What if we could meet fear and fatigue not with frantic effort, but with compassionate awareness?

What happens when we stop trying to think our way out, and instead feel our way back in?

Maybe we don't need to wait for perfect conditions. The pivot is available in any moment. It’s the act of remembering we are still here. Still breathing. Still capable of noticing beauty, even now.

And perhaps that noticing—fragile, fleeting, imperfect as it may be—is what reconnects us to our humanity. To each other.

Bones, Breath, and Beginning Again

Bones, Breath, and Beginning Again

In movement there is poetry. There is impulse and order and disorder. And within it, a deep remembering: that we are not held together by sheer effort alone. That balance, ease, and rhythm are not ideals, but birthrights. The bones know. The breath knows. And when we trust that, even in chaos—we move with more grace. We rest into a structure that doesn’t collapse. We are held.

The Land, The Practice, and The Teacher Within

A dear friend recently asked me if I had any thoughts on how to meet the hearts and minds that will arrive this summer at The Mindful Unplug retreat program—some vexed, some worried, some heavy with the weight of the world. It was a good question. And it had me reflecting on a few simple but enduring principles.

First, I trust the practice. I trust movement, breath, stillness. I trust that if we come to them honestly—without force, without expectation—they will do their work. I have seen this again and again.

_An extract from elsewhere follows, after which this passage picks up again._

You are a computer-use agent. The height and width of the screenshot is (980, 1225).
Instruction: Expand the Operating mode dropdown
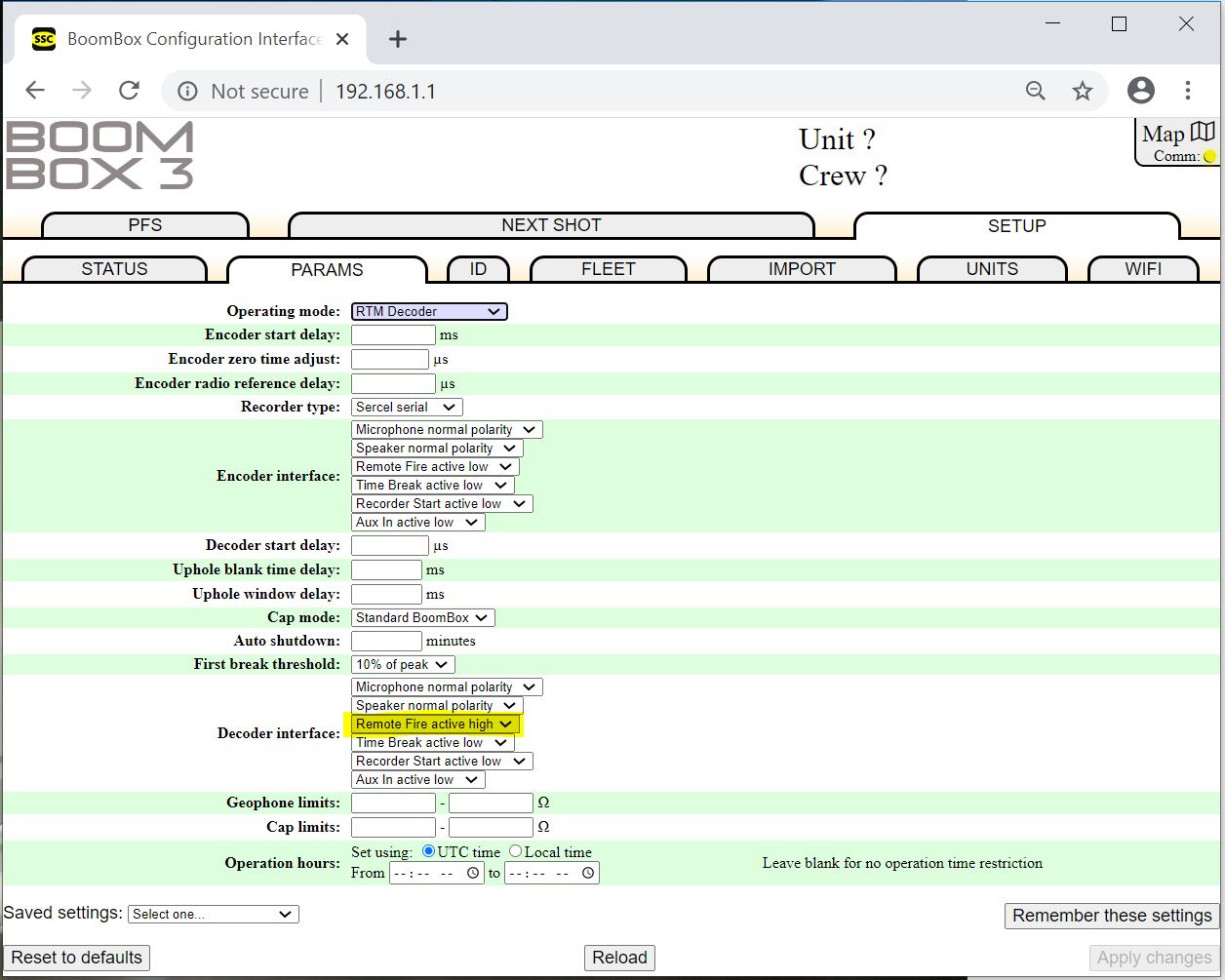[429, 311]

There is something ancient, something wordless, in the way these practices meet us where we are and begin, almost imperceptibly, to shift the light. They do not require our belief in them. They only ask for our presence.

Second, I remember that each of us is our own best teacher. The finest guides I have known were those who never claimed to have all the answers, who never promised that if I only followed their way, I would be made whole. They pointed toward possibility. They reminded me that my own body, my own breath, my own awareness—these were the true guides. And so, when I share, I try to do the same. I offer what I can, and then I trust the deep intelligence within each person to find what they need.

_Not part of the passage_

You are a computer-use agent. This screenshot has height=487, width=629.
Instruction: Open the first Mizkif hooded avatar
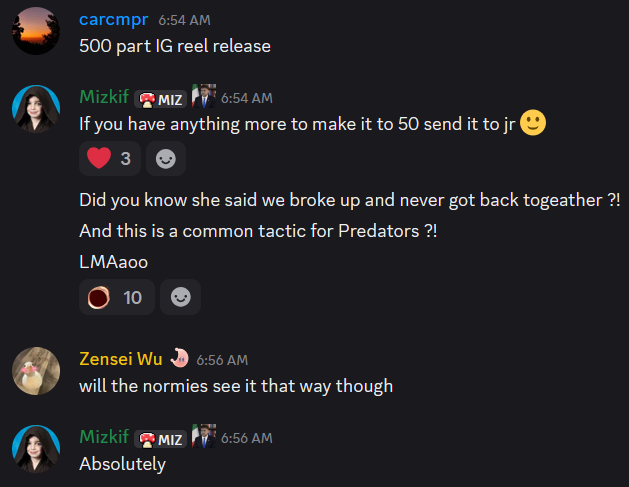pyautogui.click(x=36, y=109)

Then there is the land. The Ranch has a way of working on people. It does not need a syllabus or an agenda. It moves through us in the hush of early morning light, in the rhythm of footfalls on a dirt path, in the way the sky stretches open at the end of the day. Simply being in its presence—allowing the wind, the trees, the shifting clouds to speak in their own quiet language—can be a tonic. There is something at work here beyond what can be taught. I trust that, too.

And finally, there is this: Let yourself feel what you feel. This world gives us plenty of reasons to carry grief, to carry anger, to carry fear. Let it be there. Let it move through you, but don’t let it be the only thing. Discover, instead, how offering your presence to another can be a remedy of its own. The simple act of listening, of supporting, of being with—this is not just for them. It’s for you, too. This is how we shift from feeling lost in our own turmoil to remembering that we belong to something larger.

I don’t have all the answers. I never have. I have my own moments of doubt, of worry, of feeling small in the face of all that is beyond my influence and control. But I’m pretty sure I know this: Trusting the practice, trusting the land, trusting the wisdom within each person who arrives—this has always been enough. And I believe it will be enough again.